Breach of Fiduciary Duty.
¶ 12 A corporate officer or director is under a fiduciary duty to act in good faith and to deal fairly in the conduct of all corporate business. Modern Materials, Inc. v. Advanced Tooling Specialists, Inc., 206 Wis.2d 435, 442, 557 N.W.2d 835, 838 (Ct.App.1996). This duty extends to the corporation, itself, and to its shareholders. Id.; Grognet v. Fox Valley Trucking Serv., 45 Wis.2d 235, 241, 172 N.W.2d 812, 816 (1969). Reget asserts he brings his claims for breach of fiduciary duty individually, rather than as a derivative action, wherein he would have been required to show that he adequately represented the interests of the corporation in enforcing a right of the corporation. Wis. Stat. § 180.0741; Read v. Read, 205 Wis.2d 558, 565, 556 N.W.2d 768, 771 (Ct.App.1996). However, to bring individual claims for breach of a fiduciary duty, Reget's amended complaint must allege facts sufficient, if proved, to show an injury that is personal to him, rather than an injury primarily to the corporation. Jorgensen v. Water Works, Inc., 218 Wis.2d 761, 776-77, 582 N.W.2d 98, 104 (Ct.App.1998). He also must show that each defendant had a fiduciary duty to him in respect to corporate affairs and that the conduct alleged in his amended complaint, as to each defendant, constitutes a breach of that duty. Rose v. Schantz, 56 Wis.2d 222, 228, 201 N.W.2d 593, 597 (1972).

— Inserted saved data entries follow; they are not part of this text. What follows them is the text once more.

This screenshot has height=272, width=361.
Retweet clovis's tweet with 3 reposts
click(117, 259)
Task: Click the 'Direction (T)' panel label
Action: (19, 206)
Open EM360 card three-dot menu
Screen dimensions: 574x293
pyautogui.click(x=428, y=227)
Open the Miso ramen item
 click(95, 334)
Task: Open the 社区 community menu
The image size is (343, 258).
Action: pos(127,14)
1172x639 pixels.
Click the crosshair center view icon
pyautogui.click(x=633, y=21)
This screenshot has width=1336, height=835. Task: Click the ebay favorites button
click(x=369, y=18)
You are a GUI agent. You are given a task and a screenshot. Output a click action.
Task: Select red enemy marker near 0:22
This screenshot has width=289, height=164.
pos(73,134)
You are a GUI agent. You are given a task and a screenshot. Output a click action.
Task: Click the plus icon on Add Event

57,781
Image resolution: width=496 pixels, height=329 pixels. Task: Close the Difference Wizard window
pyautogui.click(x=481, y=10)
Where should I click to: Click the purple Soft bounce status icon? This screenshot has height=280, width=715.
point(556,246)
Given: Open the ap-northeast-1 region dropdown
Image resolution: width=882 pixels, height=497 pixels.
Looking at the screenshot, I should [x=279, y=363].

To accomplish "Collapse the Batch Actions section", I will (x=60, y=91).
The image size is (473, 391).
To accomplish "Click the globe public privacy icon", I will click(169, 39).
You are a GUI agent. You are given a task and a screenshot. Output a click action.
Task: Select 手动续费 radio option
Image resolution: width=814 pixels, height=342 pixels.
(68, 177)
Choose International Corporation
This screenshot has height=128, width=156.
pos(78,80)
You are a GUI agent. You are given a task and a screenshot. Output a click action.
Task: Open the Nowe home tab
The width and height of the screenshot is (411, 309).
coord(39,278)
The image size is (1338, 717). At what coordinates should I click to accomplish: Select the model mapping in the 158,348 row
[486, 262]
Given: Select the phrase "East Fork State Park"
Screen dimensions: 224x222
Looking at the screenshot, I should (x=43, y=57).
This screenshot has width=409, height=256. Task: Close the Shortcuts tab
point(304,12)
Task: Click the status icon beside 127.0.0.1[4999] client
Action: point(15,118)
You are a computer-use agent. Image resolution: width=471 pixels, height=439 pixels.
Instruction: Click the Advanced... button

¶ 13 In support of Reget's claims for breach of fiduciary duty, the amended complaint alleges or permits reasonable inferences that: (1) the officers, directors, shareholders and corporation did not maintain a general market for the sale and purchase of Astronautics stock; (2) Astronautics offered to purchase his stock at what he believes was an inadequate price, which offer he refused; (3) he asked the individual defendants and the corporation to purchase his shares at what he believes is a fair price, but they have not responded to his offer; (4) no dividends were paid to the shareholders, rather, Astronautics bought other companies and assets of other companies with its profits; (5) the corporation wasted corporate funds by paying five family members “substantial compensation in the form of salaries, bonuses, profit sharing contributions, deferred compensation benefits and certain entitlements to cash surrender value of life insurance policies on key employees of Astronautics”; and (6) the “substantial compensation” paid to five employees was payment in lieu of dividends. We conclude that the allegations made and their reasonable inferences, except for the sixth one stated immediately above, are insufficient to state claims for a breach of fiduciary duty by any defendant.
1. Failure to Make a Market.
¶ 14 In regard to the first allegation that the defendants have not established a market for Astronautics stock, Reget provides no support for his basic assertion that Astronautics or any of its officers, directors or shareholders have a duty to do so. He cites no authority that would establish a duty to make a market in Astronautics stock or to purchase his stock at a price acceptable to him.7 A claim for breach of fiduciary duty, of course, is bottomed on a duty that is breached. Rose, 56 Wis.2d at 228, 201 N.W.2d at 597. Under the facts alleged, none of the defendants have a duty to Reget in this regard. Therefore, we conclude that allegations that there is no market for Astronautics stock and that the corporation, officers, directors or other shareholders will not make one or purchase Reget's stock at a price acceptable to him cannot support a claim for breach of fiduciary duty.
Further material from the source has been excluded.